Pop quiz: Which two major players in the tech industry reported earnings this week that also happen to be serious dividend payers?
If you answered IBM (NYSE: IBM) and Intel (Nasdaq: INTC), then you’re right on the money.
Yes, earnings disappointed on both counts. But short-term performance glitches hardly mean that they’re out of the running as worthy dividend investments.
But will they stand up under scrutiny?
Let’s give the first crack to the longest payer of the two…
Paying Dividends Since Before You Wore Short Pants
By “longest” payer, I wasn’t kidding.
IBM has been around the dividend block and then some.
So far, it’s made 390 disbursements, stretching back to… wait for it… 1913.
Given that almost geological amount of time, you can bet that the program has had its ups and downs. Luckily, we can regard the bulk of that as ancient history and consider just the last decade or so instead.
So how have IBM’s dividends fared in the more recent past?
At the moment, IBM pays a dividend of $0.85, or $3.40 annualized, representing a projected yield of 1.69%. That’s about half a percentage point beneath the average yield of the S&P 500. Not the most impressive yield by a long shot, which begs the question: Is there anything to make such a puny yield worthwhile?
Short answer, “Yes. Dividend growth.”
Beyond the almost 100 years of paying a dividend – which basically screams dependability – IBM’s also proving lately that it means serious business when it comes to dividend growth. Case in point: It’s raised its dividends consecutively for the last 13 years. What’s more, a five-year average growth rate of 22% shows that the increases haven’t been mediocre, either.
The stock itself isn’t the greatest performer out there, but as a long-term dividend investment, it makes the grade. Year-to-date, it’s gained 10.44%. Compare that to gains of 31.88% industry wide and 18.21% for the S&P 500 over the same period.
Bottom line: Granted, the stock has a low yield and slightly underperforms. But when you’re looking for long-term dividend growth, the yield isn’t the primary consideration. Growth and dependability are.
In this case, IBM – a solid dividend grower with a history older than Methuselah – has both in spades.
When Your Chips Are Down
Intel doesn’t have nearly the dividend history of IBM, but it still has a substantial number of years under its belt.
It began paying dividends in 1992. And over the course of the subsequent 19 years, it hasn’t cut its dividend once. Even better, it’s in its eighth year of consecutive dividend increases. In other words, it’s paid its dues.
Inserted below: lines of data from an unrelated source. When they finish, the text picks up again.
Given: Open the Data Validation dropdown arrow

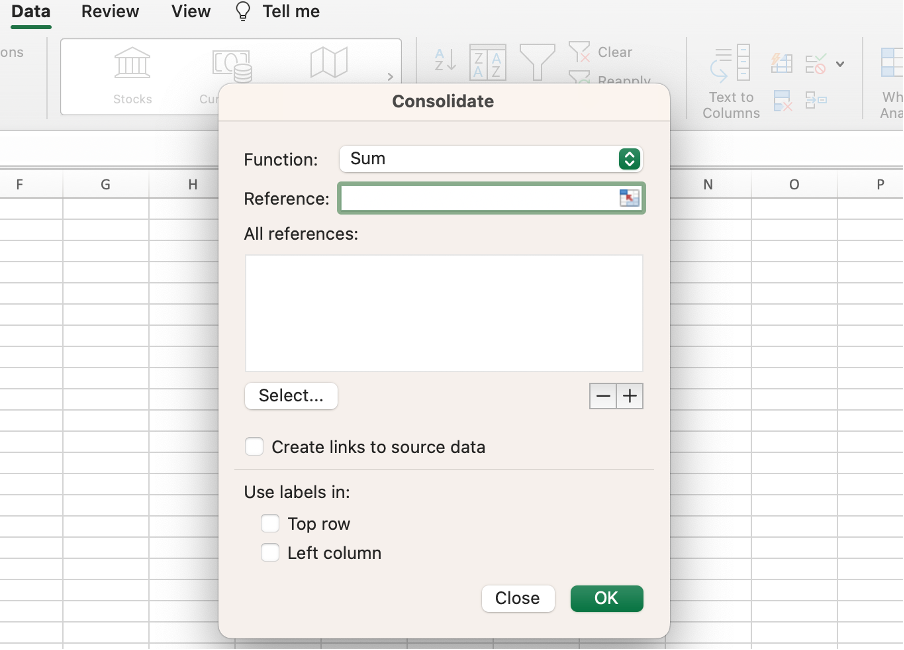Looking at the screenshot, I should [840, 64].
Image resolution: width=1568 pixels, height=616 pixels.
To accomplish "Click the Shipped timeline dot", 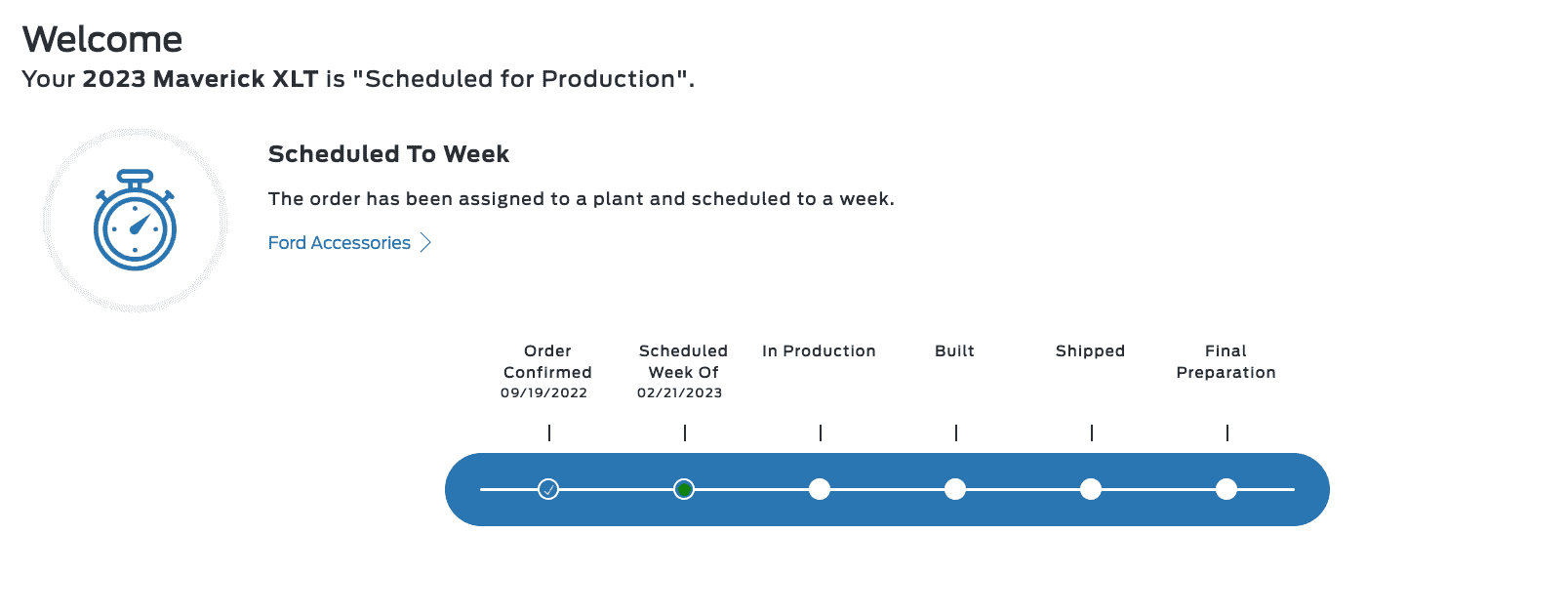I will (x=1091, y=489).
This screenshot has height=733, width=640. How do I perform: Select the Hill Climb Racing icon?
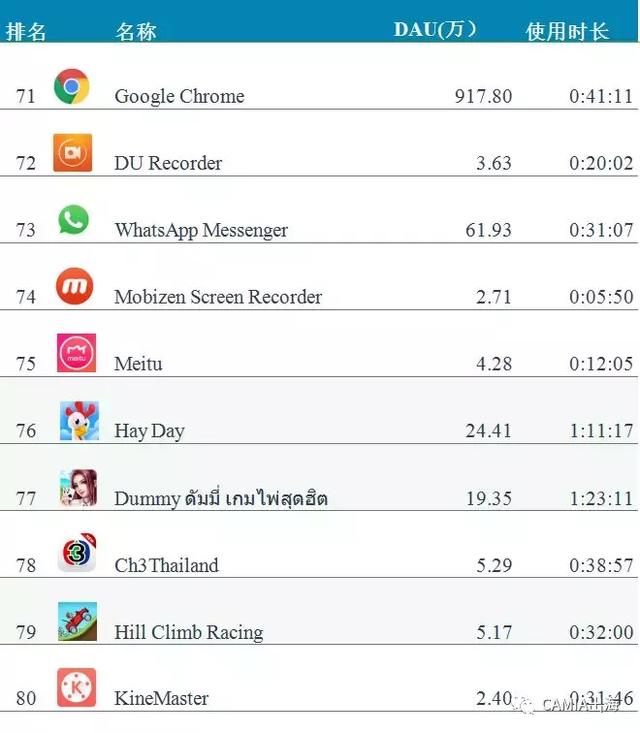(77, 621)
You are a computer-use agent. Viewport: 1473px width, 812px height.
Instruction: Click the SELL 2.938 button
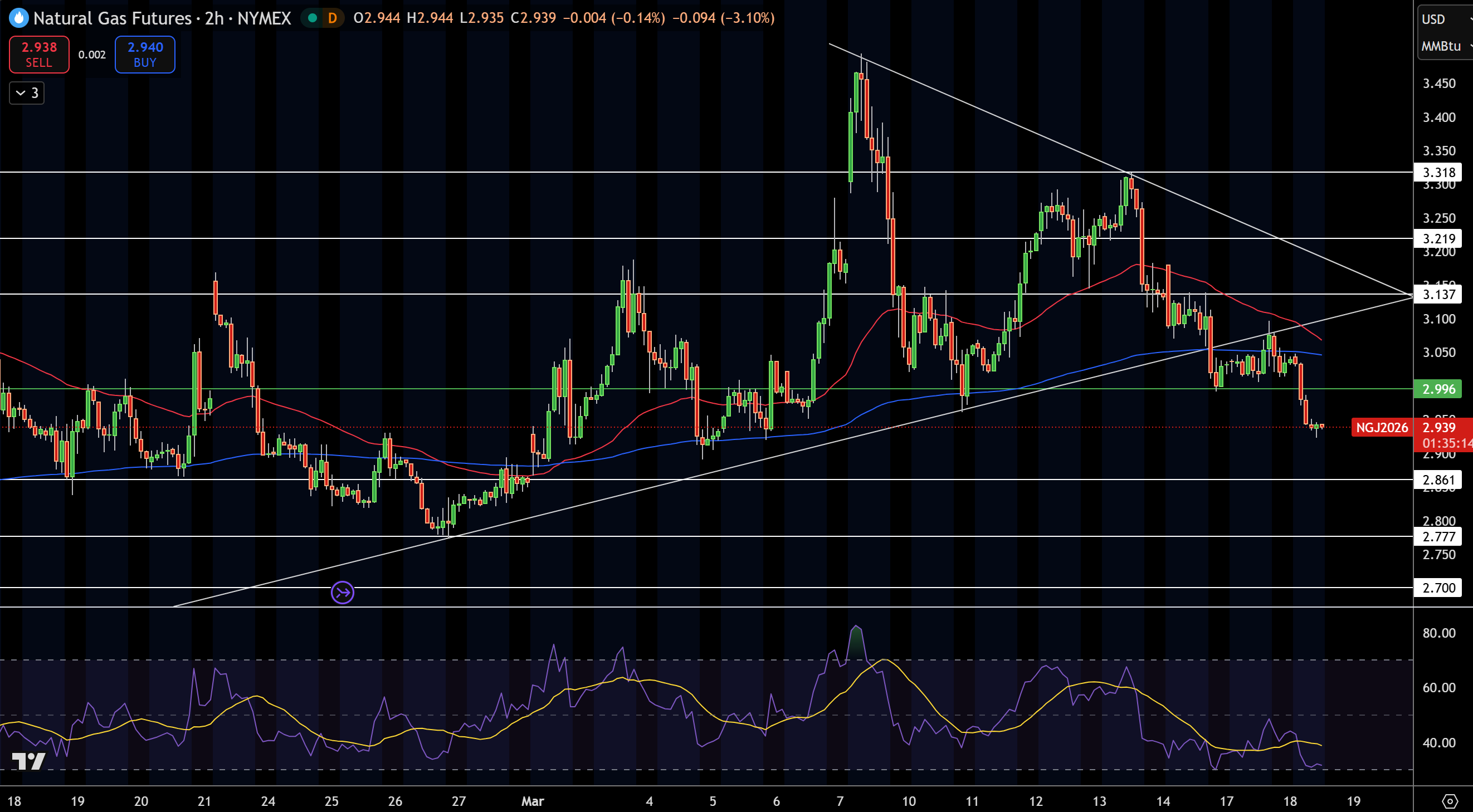coord(39,54)
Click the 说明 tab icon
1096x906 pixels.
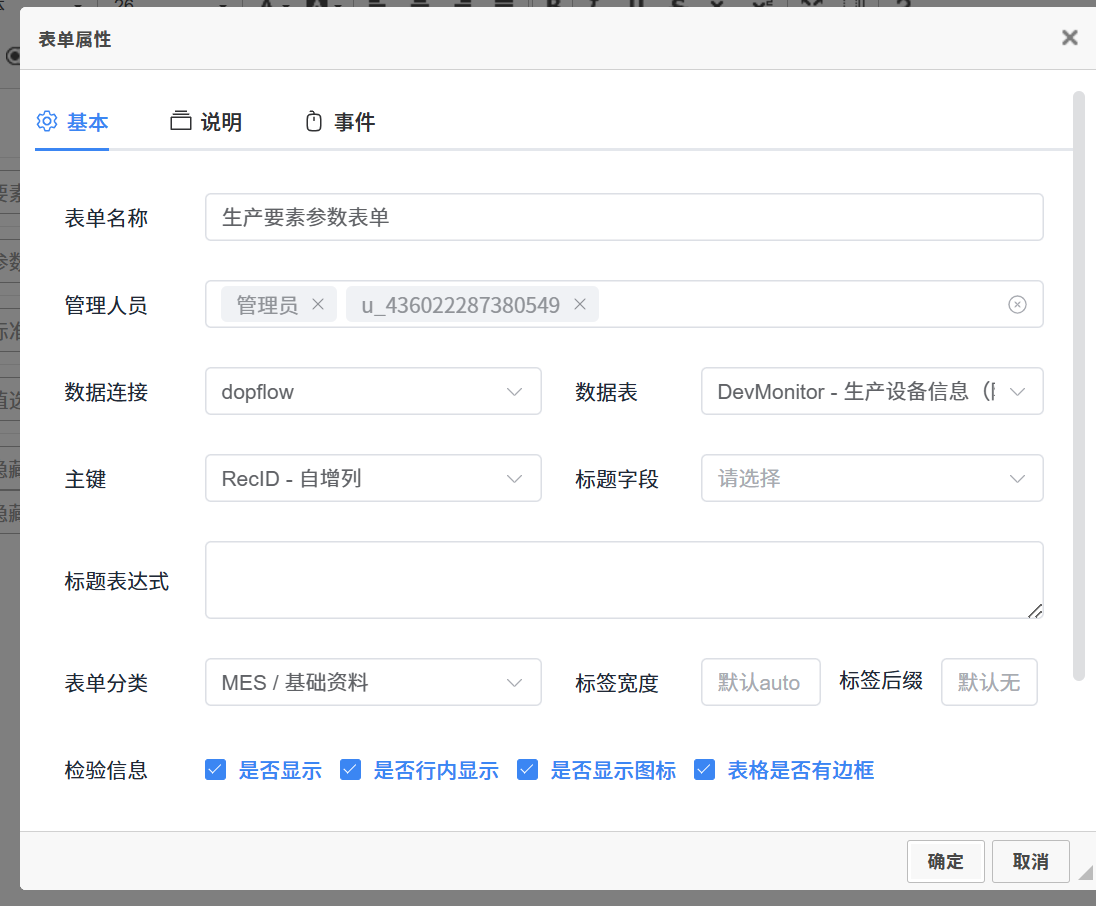point(180,122)
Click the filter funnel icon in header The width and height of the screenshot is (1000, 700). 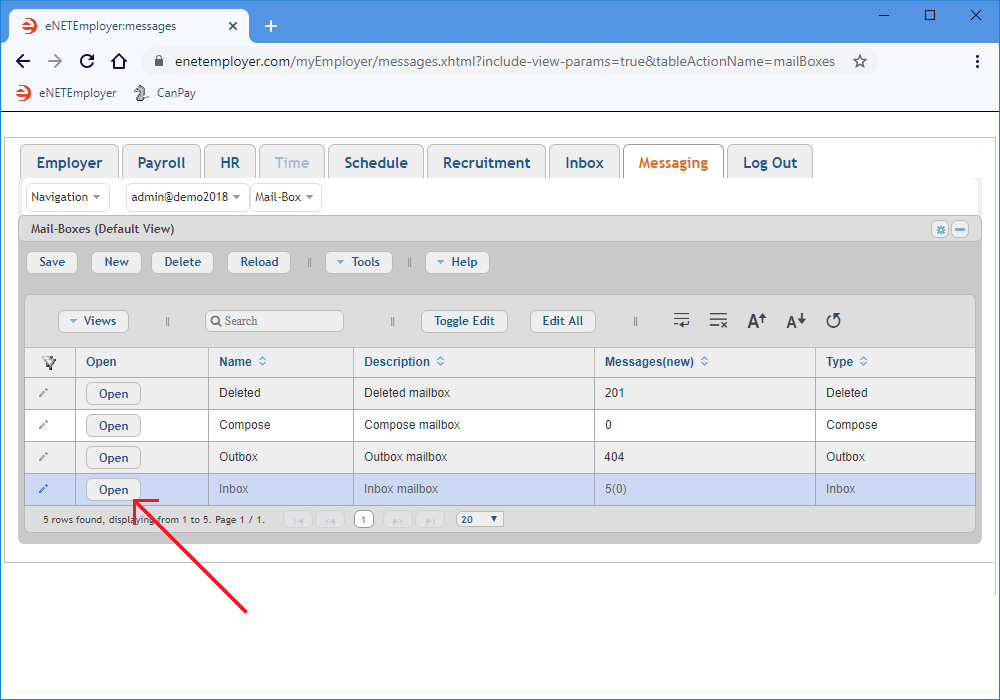point(49,362)
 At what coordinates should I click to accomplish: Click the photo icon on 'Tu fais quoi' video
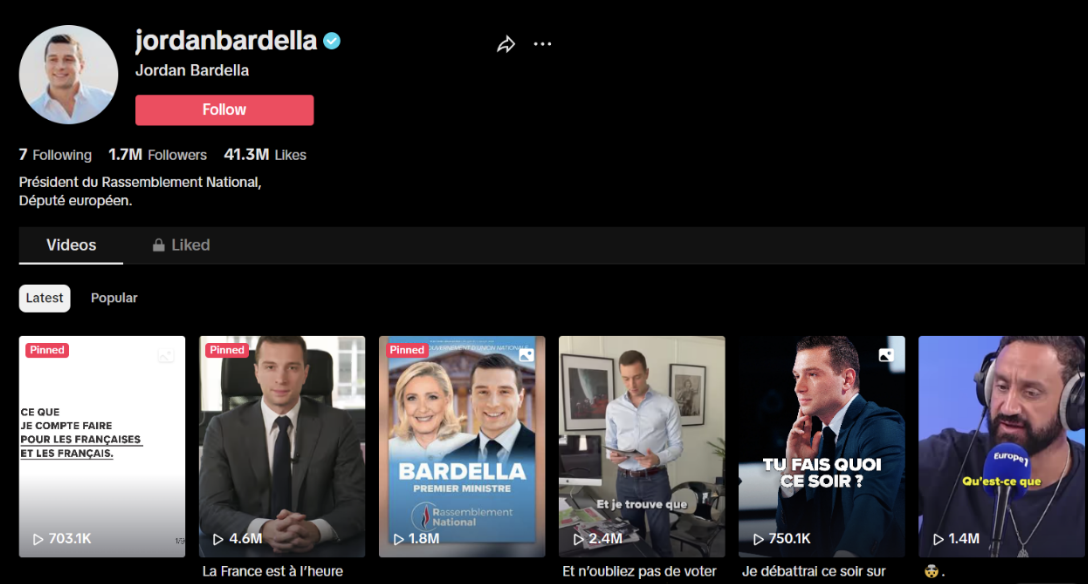click(886, 355)
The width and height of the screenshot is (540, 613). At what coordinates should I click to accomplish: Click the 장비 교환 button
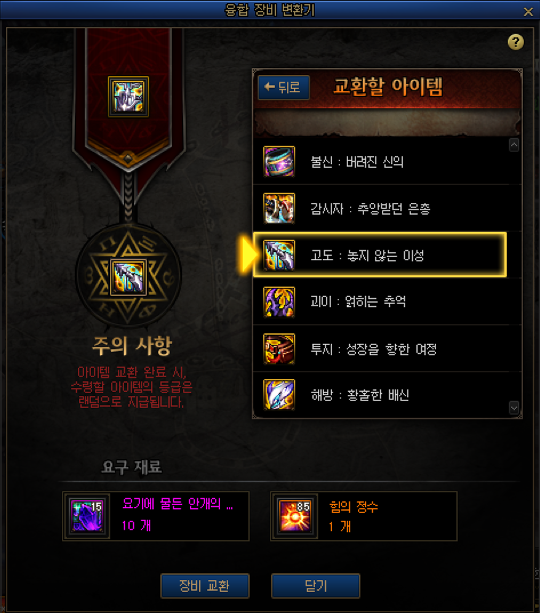coord(205,586)
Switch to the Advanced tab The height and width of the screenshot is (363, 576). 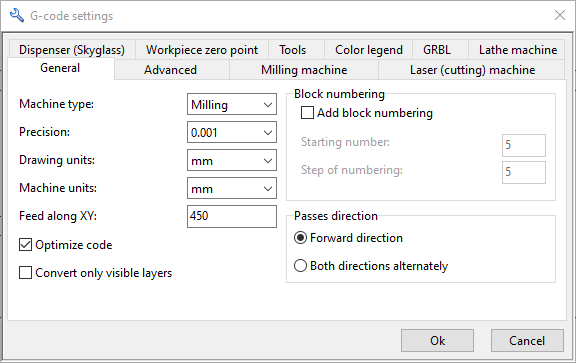[x=171, y=69]
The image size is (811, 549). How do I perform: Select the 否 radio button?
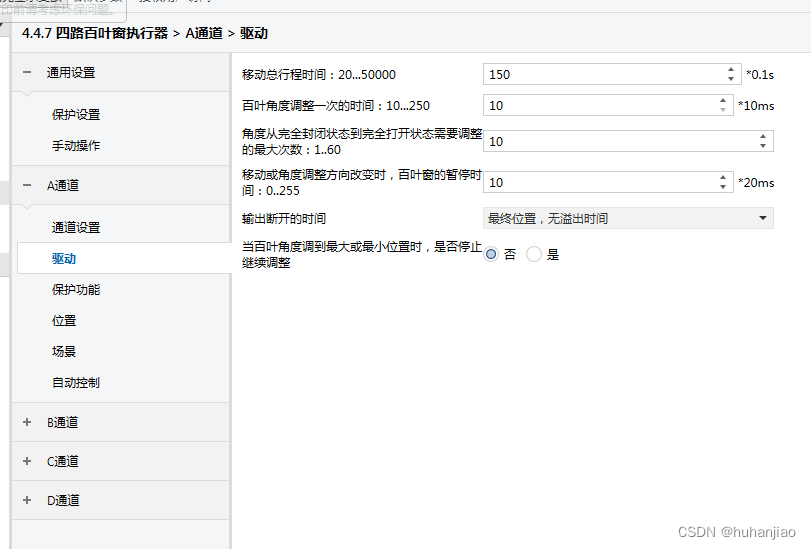tap(491, 255)
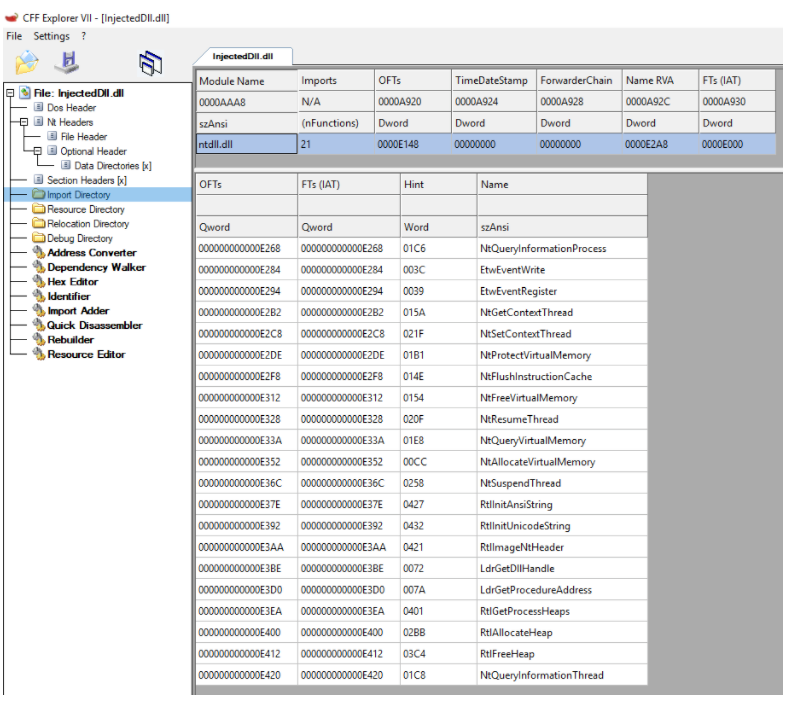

Times, unfortunately, have been tough for Intel. The reason being is that the semiconductor industry is undergoing a drastic shift away from PCs to mobile devices. And this race to mobile ubiquity has lit a fire under the likes of Advanced Micro Devices (NYSE: AMD), ARM (Nasdaq: ARMH), Texas Instruments (Nasdaq: TXN) and Intel. All of them want a piece of the microprocessor pie. But in an industry where network effects reign, in the words of the “Highlander,” “There can only be one.”
For this reason, Intel’s performance has been less than stellar. Over the last year, its sub-zero loss of 2.73% is markedly worse than the semiconductor industry’s gain of 2.79%, or 24.40% for the S&P 500 over the same period.
Nevertheless, Intel remains the dominant player in the PC market. (So much so that Morningstar calls its nearest competitor, AMD, an “also-ran.”) So even if Intel loses the race in the mobile wars, its long-term prospects remain fundamentally strong.
Intel currently pays a quarterly dividend of $0.224, or $0.90 annualized, representing a projected yield of 4.13%. That’s about twice the average yield of the S&P 500. But it doesn’t end with an attractive yield. The company’s been an aggressive grower, to boot, raising its dividend for the last five years by an average of 14.45%. And a low-end payout ratio of 32.7% means it can continue to do so.
The short-term headwinds that Intel is facing have an upside, as well.
The stock is currently trading at a discount at 9.2 times earnings. That’s miles below the industry average P/E of 17 and its own five-year average of 17.1.
Bottom line: Recent underperformance is no reason to disregard Intel as an otherwise attractive dividend stock. In the long term, Intel’s poised to maintain its PC dominance (with the possibility of gaining mobile prevalence) – and keep increasing its dividends along the way.